Sélection officielle en compétition du Festival de Cannes 2014.
Palme d’or

Sortie le mercredi 6 août 2014


 


Nuri Bilge Ceylan est un cinéaste à floraison et fructification régulières : tous les trois ans, depuis la révélation de Nuages de mai (1999), il présente un film, toujours soigneusement écrit, par lui-même et son épouse (et parfois interprète) Ebru Ceylan, toujours impeccablement mis en scène - si ses six premiers films ont obtenu autant de prix (en tout 74), c’est bien parce que, à travers la planète, tous les jurés de festivals ont été conquis par leur beauté. Il a reçu le Grand prix pour Uzak (2002), le Prix Fipresci pour Les Climats (2006), le Prix de la mise en scène pour Les Trois Singes (2008) et pour Il était une fois en Anatolie (2011).
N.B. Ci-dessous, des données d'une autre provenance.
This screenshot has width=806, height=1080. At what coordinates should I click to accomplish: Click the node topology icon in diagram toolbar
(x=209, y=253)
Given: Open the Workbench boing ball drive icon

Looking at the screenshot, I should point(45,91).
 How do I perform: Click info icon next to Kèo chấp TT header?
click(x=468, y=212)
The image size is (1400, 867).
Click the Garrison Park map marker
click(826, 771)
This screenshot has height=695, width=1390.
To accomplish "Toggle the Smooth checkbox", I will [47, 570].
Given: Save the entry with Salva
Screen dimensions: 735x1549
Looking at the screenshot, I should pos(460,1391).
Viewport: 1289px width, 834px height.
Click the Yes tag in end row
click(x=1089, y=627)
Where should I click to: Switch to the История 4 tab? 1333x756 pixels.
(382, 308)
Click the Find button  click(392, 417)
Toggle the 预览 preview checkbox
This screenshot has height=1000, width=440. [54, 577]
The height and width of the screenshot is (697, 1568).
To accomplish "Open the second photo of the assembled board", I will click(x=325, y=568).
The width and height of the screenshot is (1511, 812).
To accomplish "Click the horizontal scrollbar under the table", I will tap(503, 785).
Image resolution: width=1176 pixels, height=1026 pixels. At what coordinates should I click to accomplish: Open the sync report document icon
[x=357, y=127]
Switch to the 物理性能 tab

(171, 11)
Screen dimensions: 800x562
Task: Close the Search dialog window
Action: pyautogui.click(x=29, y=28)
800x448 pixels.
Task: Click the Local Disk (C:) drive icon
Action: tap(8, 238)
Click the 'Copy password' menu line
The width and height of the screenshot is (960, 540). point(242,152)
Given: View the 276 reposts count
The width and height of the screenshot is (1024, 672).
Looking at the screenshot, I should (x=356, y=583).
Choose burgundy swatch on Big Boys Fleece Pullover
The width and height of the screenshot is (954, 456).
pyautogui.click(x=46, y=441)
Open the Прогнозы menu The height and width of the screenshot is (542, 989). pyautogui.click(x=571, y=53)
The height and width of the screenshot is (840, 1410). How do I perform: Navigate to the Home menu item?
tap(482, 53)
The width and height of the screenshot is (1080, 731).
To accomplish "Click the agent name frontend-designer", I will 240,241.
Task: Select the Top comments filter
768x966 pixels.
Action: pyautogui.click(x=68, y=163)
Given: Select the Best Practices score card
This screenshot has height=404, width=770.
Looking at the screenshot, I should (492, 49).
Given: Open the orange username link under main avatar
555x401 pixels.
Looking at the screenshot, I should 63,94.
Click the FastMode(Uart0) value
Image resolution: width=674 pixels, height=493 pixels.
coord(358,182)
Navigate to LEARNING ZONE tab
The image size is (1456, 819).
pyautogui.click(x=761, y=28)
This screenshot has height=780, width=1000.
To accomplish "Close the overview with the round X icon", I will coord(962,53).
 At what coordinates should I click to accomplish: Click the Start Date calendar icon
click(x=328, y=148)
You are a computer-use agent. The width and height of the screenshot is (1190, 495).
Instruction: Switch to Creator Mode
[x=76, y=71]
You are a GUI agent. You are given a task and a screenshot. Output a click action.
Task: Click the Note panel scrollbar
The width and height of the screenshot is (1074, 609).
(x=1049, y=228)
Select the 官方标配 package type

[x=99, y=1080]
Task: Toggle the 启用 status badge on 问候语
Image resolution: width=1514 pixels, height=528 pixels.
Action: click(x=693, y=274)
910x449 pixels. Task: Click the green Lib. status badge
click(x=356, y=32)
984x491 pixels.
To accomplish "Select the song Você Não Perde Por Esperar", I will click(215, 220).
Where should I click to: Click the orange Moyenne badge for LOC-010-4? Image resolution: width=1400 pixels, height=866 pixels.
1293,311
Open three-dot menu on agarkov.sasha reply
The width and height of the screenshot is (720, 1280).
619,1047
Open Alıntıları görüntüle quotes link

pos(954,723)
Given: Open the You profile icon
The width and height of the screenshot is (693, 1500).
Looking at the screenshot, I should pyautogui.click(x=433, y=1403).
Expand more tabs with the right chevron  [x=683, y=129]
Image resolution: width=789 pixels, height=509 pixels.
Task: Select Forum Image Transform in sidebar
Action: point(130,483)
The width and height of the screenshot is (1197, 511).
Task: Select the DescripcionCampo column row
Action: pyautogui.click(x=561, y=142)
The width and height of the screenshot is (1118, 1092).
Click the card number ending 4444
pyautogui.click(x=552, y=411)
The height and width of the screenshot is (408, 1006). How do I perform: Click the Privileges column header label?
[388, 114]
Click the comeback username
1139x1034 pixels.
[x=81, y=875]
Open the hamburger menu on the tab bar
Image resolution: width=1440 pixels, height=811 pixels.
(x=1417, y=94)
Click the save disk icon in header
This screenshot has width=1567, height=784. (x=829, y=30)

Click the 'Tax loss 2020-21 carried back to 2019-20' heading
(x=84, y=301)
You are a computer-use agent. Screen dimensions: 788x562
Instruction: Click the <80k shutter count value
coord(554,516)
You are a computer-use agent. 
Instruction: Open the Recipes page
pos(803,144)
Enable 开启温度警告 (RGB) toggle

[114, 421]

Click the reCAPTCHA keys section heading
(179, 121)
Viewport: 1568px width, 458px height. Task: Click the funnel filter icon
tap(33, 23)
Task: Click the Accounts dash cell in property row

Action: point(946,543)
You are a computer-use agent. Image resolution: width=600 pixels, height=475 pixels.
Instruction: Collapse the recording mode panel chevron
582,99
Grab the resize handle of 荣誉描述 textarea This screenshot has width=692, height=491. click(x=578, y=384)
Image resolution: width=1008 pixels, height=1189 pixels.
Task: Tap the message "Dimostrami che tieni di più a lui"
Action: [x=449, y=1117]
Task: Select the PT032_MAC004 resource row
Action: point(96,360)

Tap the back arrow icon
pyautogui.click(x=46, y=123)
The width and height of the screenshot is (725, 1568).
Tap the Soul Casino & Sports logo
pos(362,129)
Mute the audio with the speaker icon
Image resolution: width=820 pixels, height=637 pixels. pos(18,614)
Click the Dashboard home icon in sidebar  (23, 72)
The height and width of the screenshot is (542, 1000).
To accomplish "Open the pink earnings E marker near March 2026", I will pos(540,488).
Il ne manquait à son palmarès cannois que la Palme d’or. C’est chose faite. Une palme attribuée sans bavures - la présidente Jane Campion a précisé qu’elle avait été décernée à l’unanimité, par bulletins secrets.


 


 

Il est difficile d’envisager une carrière comme une course de côte, mais dans cette escalade vers les sommets, Sommeil d’hiver représente un nouveau sans- faute. Nuri Bilge Ceylan n’a jamais été un fantaisiste, mais il a choisi encore une fois l’austérité, dans le format (plus de trois heures), dans l’argument (une poignée de personnages, au long des mois d’hiver, dans un village troglodytique de Cappadoce) et dans la narration (une durée suspendue dépourvue d’événements autres que minuscules). Cette raréfaction, au lieu de produire de la sécheresse, est, au contraire, toute fourmillante : nous sommes au pays des tropismes, tels que définis et restitués par Nathalie Sarraute, là où un regard, une hésitation, une intonation signifient un basculement dans les relations : un dialogue anodin s’épaissit peu à peu, gauchit les perspectives, ouvre sur des situations imprévisibles quelques minutes plus tôt. C’est un cinéma dans lequel de longs plans immobiles sécrètent une intensité maximale - et c’est là que la durée du film se justifie : impossible d’imaginer des variations aussi profondes (un amour partagé et serein s’effiloche, manque d’exploser puis se recompose sur d’autres bases) dans le cadre d’un calibrage "normal".


 


 

Pour poser des personnages d’apparence aussi banale - un ancien acteur propriétaire d’hôtel qui anime une feuille locale (du genre La Voix de la steppe,) sa femme, belle âme qui s’occupe d’aider les écoliers de la vallée, sa sœur qui s’ennuie et regrette sa vie stambouliote, son factotum qui gère tout sans faillir, plus quelques comparses, un iman, un fermier, un instituteur -, et pour explorer ce qui grouille dans cet infra-monde, il convenait de prendre le temps nécessaire : les "scènes de la vie conjugale" - et le rapprochement avec Ingmar Bergman n’est pas usurpé -, ne prennent leur dimension véritable que dans la version télé de cinq heures. Et si l’on parle beaucoup, au long de cet hiver turc, ce n’est jamais verbeux. On peut même être silencieux, comme l’enfant du locataire voisin, et exprimer sa rébellion de façon majuscule : la scène où son oncle le force à baiser la main du propriétaire et où il s’échappe en perdant conscience est d’une extraordinaire violence latente.


 


 

Un tel film vaudrait des pages d’analyse, sans que sa richesse en soit épuisée. Ajoutons que tous les comédiens, inconnus, sont éblouissants, le couple principal, évidemment, mais tous les personnages entrevus, du motard philosophe au captureur de chevaux sauvages, de la grand-mère râleuse qui réclame sa télévision saisie par l’huissier au père chômeur qui refuse l’aumône, chaque pièce occupant sa place dans le puzzle général. Chaque percée, filmée en scope, vers le monde extérieur, avec ses couleurs éteintes, la steppe où galopent les chevaux, le village creusé dans la pierre, les champs couverts de neige, est superbe.

Lucien Logette
Jeune Cinéma n°360, été 2014


Sommeil d’hiver (Kis uykusu). Réal : Nuri Bilge Ceylan ; sc : N.B.C. & Ebru Ceylan ; ph : Gökhan Tiryaki ; mont : N.B.C. & Bora Goksingol. Int : Haluk Bilginer, Melisa Sözen, Demet Akbag, Ayberk Pekcan (Turquie-Allemagne, 2014, 196 min).